(Dataset entries begins)

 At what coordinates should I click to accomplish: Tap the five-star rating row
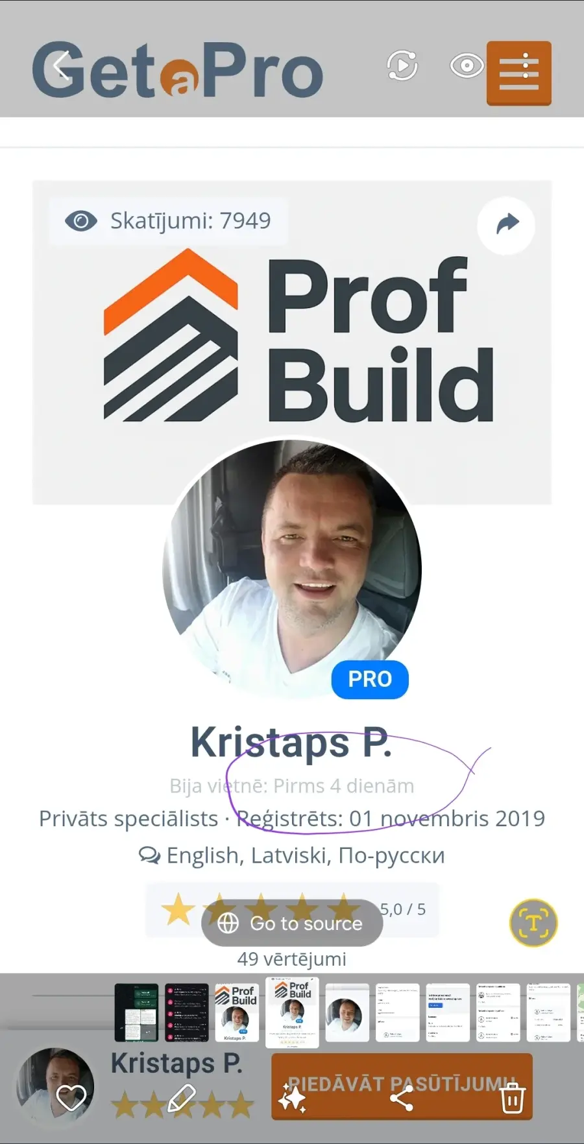coord(293,910)
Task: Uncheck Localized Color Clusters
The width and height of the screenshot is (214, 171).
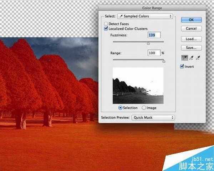Action: click(106, 28)
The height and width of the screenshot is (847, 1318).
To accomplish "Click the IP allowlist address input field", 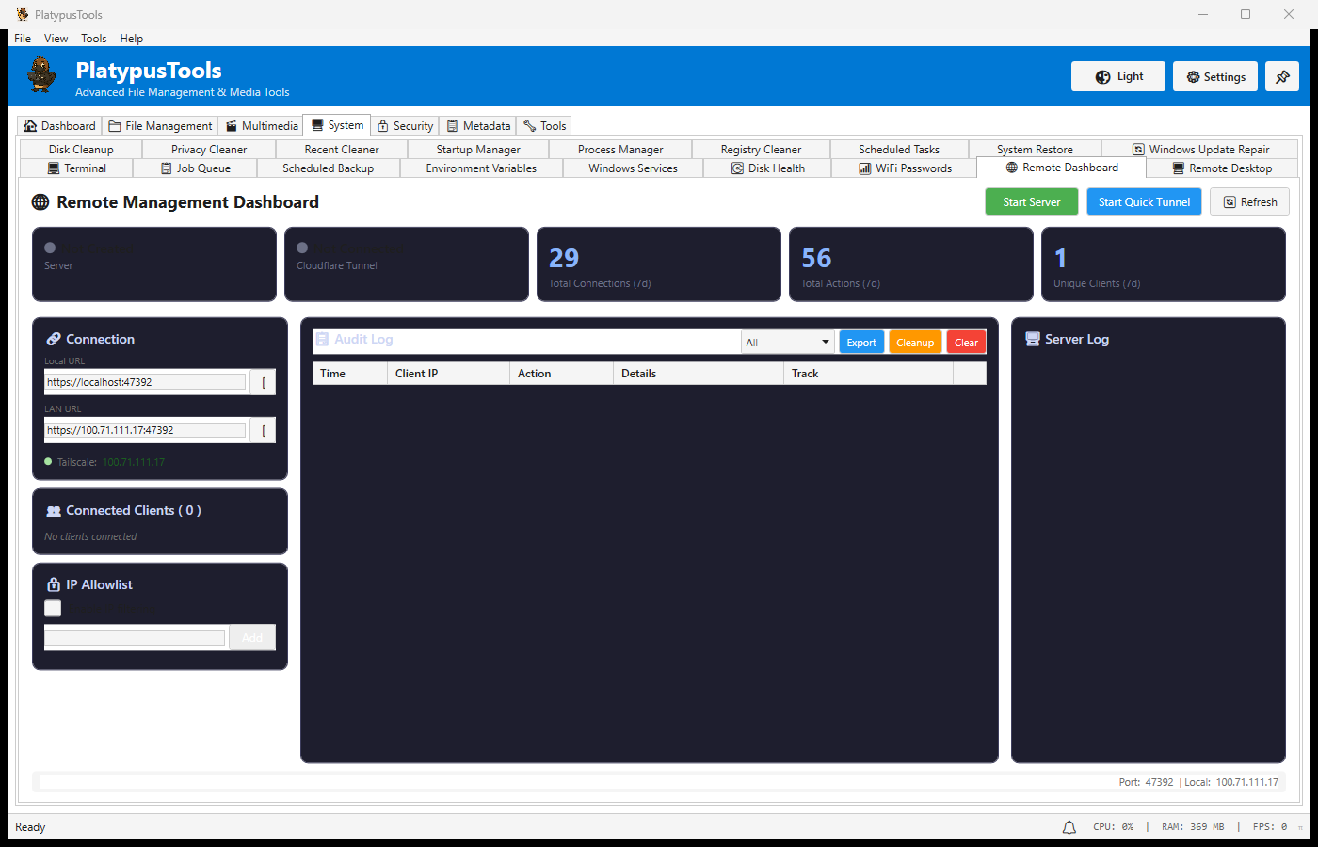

(Dataset entries ends)

* **What you will do**:
Print exactly the lines from the line with "The height and" through the end of the data, both ends included, and print no pictures.

* **Solution**:
The height and width of the screenshot is (847, 1318).
To accomplish "Click the IP allowlist address input field", 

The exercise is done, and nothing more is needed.